____ Supplied data

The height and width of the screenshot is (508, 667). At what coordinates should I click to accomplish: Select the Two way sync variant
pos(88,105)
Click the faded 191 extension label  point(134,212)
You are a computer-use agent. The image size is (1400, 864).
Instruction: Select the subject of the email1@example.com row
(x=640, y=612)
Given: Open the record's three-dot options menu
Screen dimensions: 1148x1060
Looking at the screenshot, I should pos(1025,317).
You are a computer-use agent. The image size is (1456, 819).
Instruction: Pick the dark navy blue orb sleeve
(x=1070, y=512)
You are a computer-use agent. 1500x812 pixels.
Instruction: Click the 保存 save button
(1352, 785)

________

- _Objective_: Express these records as a Markdown table with the columns Row and Line, putting each line's number in Row and the line itself in Line, and leave out any blank lines.

- _Complete output_:
| Row | Line |
|---|---|
| 1 | The height and width of the screenshot is (508, 667). At what coordinates should I click to accomplish: Select the Two way sync variant |
| 2 | pos(88,105) |
| 3 | Click the faded 191 extension label  point(134,212) |
| 4 | You are a computer-use agent. The image size is (1400, 864). |
| 5 | Instruction: Select the subject of the email1@example.com row |
| 6 | (x=640, y=612) |
| 7 | Given: Open the record's three-dot options menu |
| 8 | Screen dimensions: 1148x1060 |
| 9 | Looking at the screenshot, I should pos(1025,317). |
| 10 | You are a computer-use agent. The image size is (1456, 819). |
| 11 | Instruction: Pick the dark navy blue orb sleeve |
| 12 | (x=1070, y=512) |
| 13 | You are a computer-use agent. 1500x812 pixels. |
| 14 | Instruction: Click the 保存 save button |
| 15 | (1352, 785) |